NOW IN THEATERS! I’ll say this about director Alejandro Monteverde’s Sound of Freedom: its message far outweighs any criticism or praise I have for the film. It’s an important true story about child sex trafficking, and its presentation gets real. Written by Monteverde and Rod Barr, this dramatic thriller follows former Homeland Security Agent Tim Ballard (Jim Caviezel). In the States, Tim runs one pedophile sting after another, with a staggering arrest rate. The problem is all he’s doing is capturing the pedos while more and more children are exploited every day, on the internet and in person.
Meanwhile, a former beauty queen Katy-Gisselle (Yessica Borroto Perryman), wanders the streets of Honduras posing as a modeling talent scout, luring children and unsuspecting parents into a day of modeling training. Here the movie follows the story of young Rocio and her brother, Miguel, who are taken away with about six other children and packed in shipping containers to Cartagena. Hoping to actually rescue a child, Tim poses as a pedo and manages to have Miguel delivered to him at the Tijuana border. After learning Miguel’s heartbreaking story, Tim promises Miguel and his father to track down and rescue Rocio.
“…trick the worst traffickers into bringing dozens of children in a massive sting operation.”

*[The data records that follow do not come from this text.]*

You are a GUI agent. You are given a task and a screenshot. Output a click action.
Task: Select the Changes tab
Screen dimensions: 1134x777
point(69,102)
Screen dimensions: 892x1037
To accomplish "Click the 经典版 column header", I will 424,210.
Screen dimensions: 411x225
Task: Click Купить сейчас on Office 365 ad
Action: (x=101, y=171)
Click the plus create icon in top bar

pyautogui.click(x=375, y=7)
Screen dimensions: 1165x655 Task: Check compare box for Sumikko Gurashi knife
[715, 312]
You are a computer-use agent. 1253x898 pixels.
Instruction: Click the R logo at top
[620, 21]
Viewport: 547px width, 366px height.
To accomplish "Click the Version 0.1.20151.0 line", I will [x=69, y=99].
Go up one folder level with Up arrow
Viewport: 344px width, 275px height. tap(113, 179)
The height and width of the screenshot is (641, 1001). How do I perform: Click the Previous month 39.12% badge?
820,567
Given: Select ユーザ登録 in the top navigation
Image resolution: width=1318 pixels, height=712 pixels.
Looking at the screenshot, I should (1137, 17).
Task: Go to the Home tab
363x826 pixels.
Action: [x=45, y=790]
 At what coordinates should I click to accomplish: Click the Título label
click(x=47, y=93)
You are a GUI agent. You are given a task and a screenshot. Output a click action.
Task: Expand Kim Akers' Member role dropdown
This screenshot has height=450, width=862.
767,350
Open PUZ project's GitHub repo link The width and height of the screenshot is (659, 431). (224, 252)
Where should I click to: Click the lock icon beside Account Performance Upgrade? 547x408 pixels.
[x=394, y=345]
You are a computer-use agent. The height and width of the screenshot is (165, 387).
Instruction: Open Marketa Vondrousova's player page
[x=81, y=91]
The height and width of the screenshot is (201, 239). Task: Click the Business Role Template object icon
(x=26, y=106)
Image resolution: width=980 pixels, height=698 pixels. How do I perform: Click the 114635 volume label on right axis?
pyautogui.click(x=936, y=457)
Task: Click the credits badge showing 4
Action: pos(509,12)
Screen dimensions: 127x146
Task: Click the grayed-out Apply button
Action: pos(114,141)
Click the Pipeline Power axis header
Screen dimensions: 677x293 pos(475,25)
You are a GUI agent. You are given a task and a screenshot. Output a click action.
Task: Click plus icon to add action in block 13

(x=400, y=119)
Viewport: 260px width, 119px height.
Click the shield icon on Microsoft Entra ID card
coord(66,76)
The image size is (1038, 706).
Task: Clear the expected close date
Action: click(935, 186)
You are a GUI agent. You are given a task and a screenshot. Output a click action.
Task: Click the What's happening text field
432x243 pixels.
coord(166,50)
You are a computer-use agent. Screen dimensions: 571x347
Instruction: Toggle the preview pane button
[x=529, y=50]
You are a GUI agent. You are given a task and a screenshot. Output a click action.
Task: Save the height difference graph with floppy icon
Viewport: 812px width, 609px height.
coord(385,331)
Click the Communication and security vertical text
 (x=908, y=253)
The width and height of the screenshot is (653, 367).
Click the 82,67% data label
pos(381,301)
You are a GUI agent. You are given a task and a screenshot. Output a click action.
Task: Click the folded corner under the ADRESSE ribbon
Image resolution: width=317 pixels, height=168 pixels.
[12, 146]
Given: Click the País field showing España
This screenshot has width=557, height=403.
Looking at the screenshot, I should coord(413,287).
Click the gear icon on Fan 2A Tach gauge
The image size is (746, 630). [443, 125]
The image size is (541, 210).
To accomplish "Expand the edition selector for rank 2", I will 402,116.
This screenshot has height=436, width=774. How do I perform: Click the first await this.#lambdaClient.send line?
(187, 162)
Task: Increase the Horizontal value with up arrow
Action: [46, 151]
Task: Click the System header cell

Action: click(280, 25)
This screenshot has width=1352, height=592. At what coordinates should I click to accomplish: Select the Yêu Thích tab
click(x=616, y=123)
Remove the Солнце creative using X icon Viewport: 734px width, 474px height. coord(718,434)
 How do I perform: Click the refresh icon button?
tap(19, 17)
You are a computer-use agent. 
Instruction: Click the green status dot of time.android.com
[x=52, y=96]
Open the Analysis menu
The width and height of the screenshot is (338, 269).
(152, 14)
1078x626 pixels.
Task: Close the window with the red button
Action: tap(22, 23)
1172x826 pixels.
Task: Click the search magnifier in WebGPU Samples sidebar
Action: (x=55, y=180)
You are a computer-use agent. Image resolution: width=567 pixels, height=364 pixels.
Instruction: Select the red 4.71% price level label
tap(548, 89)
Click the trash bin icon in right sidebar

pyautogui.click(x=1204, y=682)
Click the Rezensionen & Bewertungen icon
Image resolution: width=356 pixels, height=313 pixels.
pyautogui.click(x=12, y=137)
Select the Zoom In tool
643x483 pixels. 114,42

Given a short leash by his Homeland Security boss, Frost (Kurt Fuller), Tim hooks up with a former drug lord, Vampiro (Bill Camp), who has been secretly buying children in order to give them their freedom. Frost and Vampiro scheme to create their own Epstein Island in Cartagena, trick the worst traffickers into bringing dozens of children in a massive sting operation. Just as the plan is about the come together, Frost pulls the plug.
Personally, I want you to see Sound of Freedom. Child and adult sex trafficking is a real crisis around the world. Thousands of children are exploited and abused daily; like drugs, the United States is the largest market for children. Unlike drugs, children can earn their traffickers hundreds of dollars five times a day, every day. The filmmakers take you right into the heart of the problem while only giving you a small sampling of how pervasive the problem is.
"…heartfelt, informative, and inspiring. Go see this movie."